Esta madrugada os campos acordaram gelados.
Um beijo numa foice
Um beijo numa foice
Estrangeiro mar, quando me falha a voz,
recinto fechado, absurda calma lenta, atroz.
Revolto pensamento, obscuro num encontro,
uma porta vazia, um andar, coxo, meio tonto.
Um vento incómodo, uma luz que se deita,
uma chama inquieta, uma língua rarefeita.
Uma mó de café, trabalhada na noite,
um sabor de caramelo, um beijo numa foice.
Um fardo de ervas de cheiro, na maresia florida,
na folhagem murcha, acastanhada, uma tundra de gelosia.
Caminhos pelo sangue, veias andadas por peregrinos,
assobios no ar, um esvoaçar de tempos idos.
Horas que não passam, comboios que não chegam,
estações esquecidas, tão abandonadas que me cegam.

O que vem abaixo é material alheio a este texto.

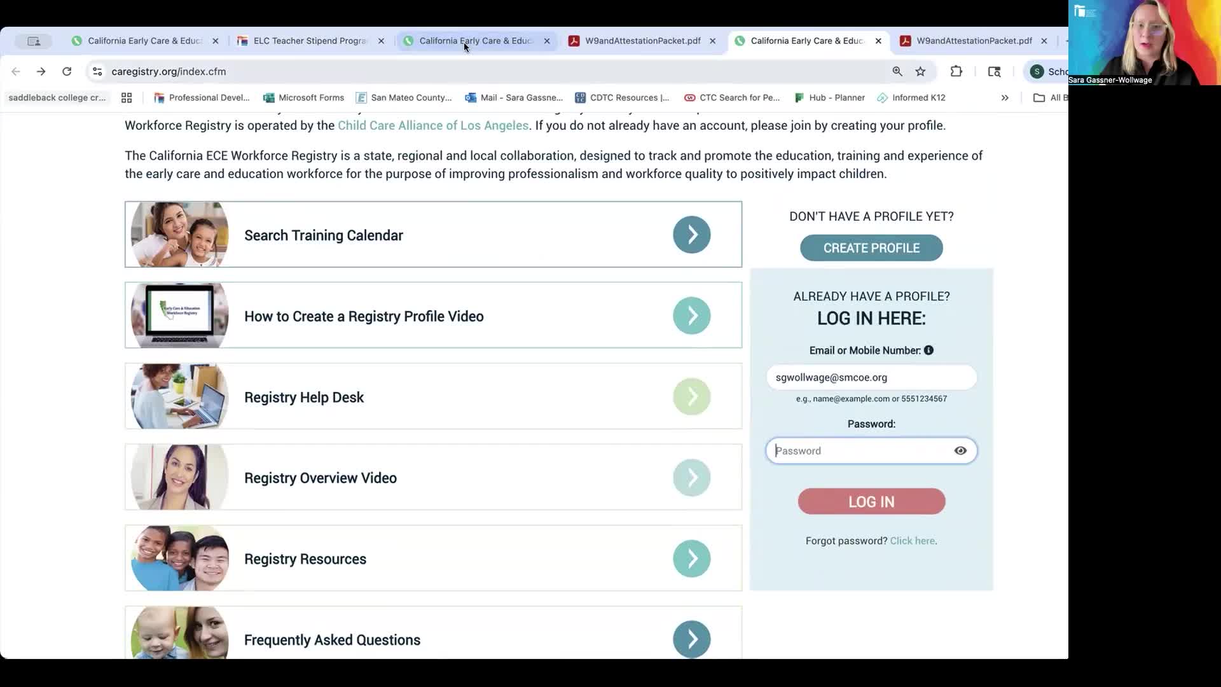Screen dimensions: 1221x687
Task: Switch to ELC Teacher Stipend Program tab
Action: [310, 41]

Olhares mortos, poisados em mim,
alvoradas que me tocam, em sons de cetim.
Canção de embalar I
Dou-me assim, sou um repente,
um vento passageiro, nos teus dedos aprisionado,
uma brisa voraz, frescura num rosto teu,
um seio de prazer, mantido em segredo,
um encontro alado e doce, numa noite apagada,
um calor que não arde, numa palavra dita em silêncio,
uma flor que não desabrocha, nascida numa rocha agreste,
uma candeia iluminada, numa chama acesa,
num carreiro sem peregrinos,
um casebre escuro e lúgubre,
um caule de uma flor recém-nascida,
uma raiz de uma árvore anciã,
uma travessia de um rio, navegado no adormecer,
uma cascata num ribeiro manso, numa corrente sem paragem,
uma lua cheia no céu estrelado,
uma nuvem passageira, numa aragem delicada,
uma chuva dourada,
molhada nos teus cabelos.
Pastoreio de almas
O dia está cinza e não me apetece sonhar,
rasgo papéis da última noite,
lanço-os no fogo que arde,
sacudo o albornoz e a desdita que parte.
Ando curvado, seco e tresmalhado,
não há pasto que me saceie,
nem pastor que me guarde,
sou indomável, um coração ansioso, crescente,
uma lua em uma candeia, nova, cheia, antiga.
Navego céus de fogo, enciumados pela neve,
consumo-me nas neblinas densas,
nos pântanos noctívagos,
sou ave de caça furtiva, esguia na solidão.
Há um pastoreio de almas que em mim repousam,
que se abrigam das tempestades da colheita,
que me alugam para o prazer,
e me abandonam na satisfação consumada.